A single mum struggling with her disabled daughter's energy costs says she is 'lying on a knife-edge' over soaring prices.
Single mum Adele Ingham is a full-time carer for her 13-year-old daughter Molly, who was diagnosed with Batten Disease three years ago and has no vision or motor skills.
Due to the severity of her illness, the teenager relies on specialist equipment which needs to be switched on at all times – meaning the family have seen their energy costs treble in recent months.
Adele, of Stalybridge, says the rising costs are a “massive constant worry” in her life and she is even losing sleep over the ordeal. “We’ve had to make cut backs on food and putting fuel in the car which sacrifices days out,” the 41-year-old said. “For me and Molly, we have the option of filling the tank and going out for the day or making sure we have enough money to cover the bills.
“Especially the trips out, that’s something that is so important because we don’t know how long Molly has left. This disease is very unpredictable.
“I have anxiety anyway so it’s really testing me and making me feel very anxious. I’m not sleeping very well and I’ve lost an awful amount of weight and I just feel sketchy a lot of the time.”
At home, the family have two wheelchairs, two ceiling track hoists, a through-floor lift, two suctions machines, an electric bed and electric chairs which take 12 hours to charge. Molly’s bed sheets need to be washed twice a day, meaning Adele also relies on a tumble drier.
“We do have Sky TV because Molly has lost her eyesight with this disease,” Adele continued. “All she has is her hearing and with Sky and being able to access Disney and all the things she used to love, she can remember from when she was able to see and enjoy life like every other child her age.
“Molly doesn’t have anything else. She can’t play with toys anymore or walk around, it’s something really paramount in order to keep her going. If we didn’t have the internet or Sky TV, she would live in a world of silence and darkness.
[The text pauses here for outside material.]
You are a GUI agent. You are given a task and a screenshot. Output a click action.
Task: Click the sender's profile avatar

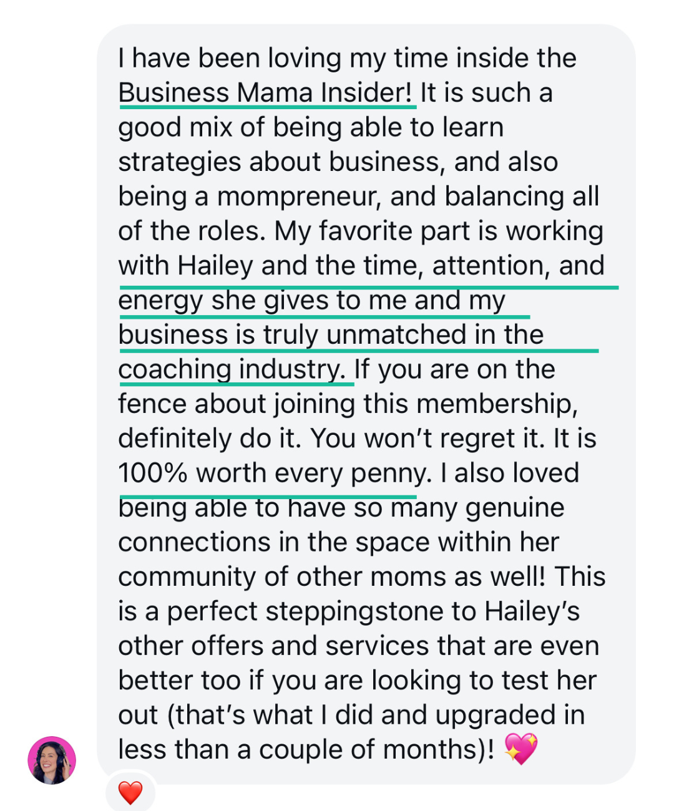click(52, 760)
I don’t think people realise – it's just so hard.
“I can put a movie on that she loved when she was five when she was perfectly healthy and she will still laugh at the same points. It shows to me that she is still all there, she’s just not able to express it.
“You’re just lying on a knife-edge all the time. I just think people need to realise that there are other things that are really important to disabled families, not just gas and electric.”